I have never been a summer person. I was pretty much a giant nerd up through middle school, and summer meant heat and bad TV without teachers validating my existence. I played football in high school, so summer meant hours out in the middle of a football field being knocked around by sweaty 300 pounders, being yelled at by coaches, and generally injuring myself with the consistency of a Swiss clock. Note that this was a definite improvement over my previous situation.
And then, there were college summers. It’s hard to beat a weekend drinking on a deck in California with a bunch of your best friends when you aren’t working a part-time job that is relaxed, fun, and experience-building. Now, extend that weekend over 12 weeks. That’s a good summer if I’ve ever heard of one.
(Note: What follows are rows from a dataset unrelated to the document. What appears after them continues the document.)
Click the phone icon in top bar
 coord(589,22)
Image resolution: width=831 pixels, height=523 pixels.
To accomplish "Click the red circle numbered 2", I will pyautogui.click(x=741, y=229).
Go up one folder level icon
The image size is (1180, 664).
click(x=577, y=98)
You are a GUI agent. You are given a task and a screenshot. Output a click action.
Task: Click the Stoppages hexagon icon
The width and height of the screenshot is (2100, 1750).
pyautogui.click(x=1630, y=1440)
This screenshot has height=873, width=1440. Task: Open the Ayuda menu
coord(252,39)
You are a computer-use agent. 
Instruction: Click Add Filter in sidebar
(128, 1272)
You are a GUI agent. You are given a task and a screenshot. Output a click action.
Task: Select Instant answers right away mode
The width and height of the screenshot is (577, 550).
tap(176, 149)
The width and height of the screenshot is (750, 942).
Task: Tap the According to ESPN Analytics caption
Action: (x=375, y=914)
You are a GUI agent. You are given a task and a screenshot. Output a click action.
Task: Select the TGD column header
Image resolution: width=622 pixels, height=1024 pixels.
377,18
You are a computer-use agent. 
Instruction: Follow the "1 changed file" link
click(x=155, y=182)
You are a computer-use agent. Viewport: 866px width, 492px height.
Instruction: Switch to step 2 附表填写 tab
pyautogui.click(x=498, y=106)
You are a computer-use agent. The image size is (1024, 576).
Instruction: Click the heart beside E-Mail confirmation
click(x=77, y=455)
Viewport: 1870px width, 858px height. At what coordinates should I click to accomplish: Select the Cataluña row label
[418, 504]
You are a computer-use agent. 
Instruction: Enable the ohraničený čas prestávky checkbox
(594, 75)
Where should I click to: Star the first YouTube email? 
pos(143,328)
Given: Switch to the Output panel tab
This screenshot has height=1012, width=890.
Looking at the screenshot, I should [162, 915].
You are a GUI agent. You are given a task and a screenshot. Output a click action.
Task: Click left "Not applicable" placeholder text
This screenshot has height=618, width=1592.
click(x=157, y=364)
So, let’s just say there has been a bit of a regression during my first summer as a law student in Boston. That’s not to say there’s anything wrong with Boston in the summer. It’s absolutely gorgeous here, rarely gets hotter than the 80s, rarely drops into the 50s, and the humidity is tolerable. The city is fun, the bars are full, Fenway Park is hard to beat for a summer night, and there’s something going on everywhere you look. The problem rests in what a 1L actually “does” during the summer. The school year ends with a bang as your tough finals for the year-long courses are saved for last. Then, immediately after that last exam, you walk into a room where a 2L stands, smiles, and hands you a 250-page packet full of case law and cite checks titled “Journal Writing Competition”.
On top of that, you are already prepping for the job search season for next summer (which begins, believe it or not, the August before) by researching law firms and getting your best interview face on. And, on top of that, you’re working some sort of summer job. For most law students, 1L jobs fall into two categories: unpaid legal internships and paid non-legal hourly wage jobs. Neither is going to be easy to find or ideal by any means. Even without a job, the problem is not, by any means, staying busy.
Then what is the problem? To quote Tom Petty, “The waiting is the hardest part.” For all the work that you’re doing, none of it pays off right away. It’s about four weeks before you see your grades, at least two weeks until you know what kind of interviews you are going to get in the fall, over a month until you find out how the journal writing competition went. You’re pouring all of your work into all of these projects and competitions and tasks only to stand around and wait to figure out what it all means and what’s next. And this is, by far, one of the most frustrating periods I’ve ever had to sit through. Studying ennui is fun as an undergrad but much less fun to experience in the real world.
So to recap, this is your basic 1L summer schedule:
- 1L year ends.
- Work for a week on the journal writing competition.
- Wait for results.
- Work for a month on the OCI job search.
- Wait for results.
- Prep for interviews.
- 2L year begins.
This isn’t to say you don’t have a great experience waiting for you as a budding lawyer, but here’s some free advice: enjoy your last free summer while it lasts. Find a deck with a couch and a beer and take a few minutes to enjoy the ride before the August ends and law school kicks into full gear once again. Once it’s gone, it’ll take you less than a dog day afternoon to miss it.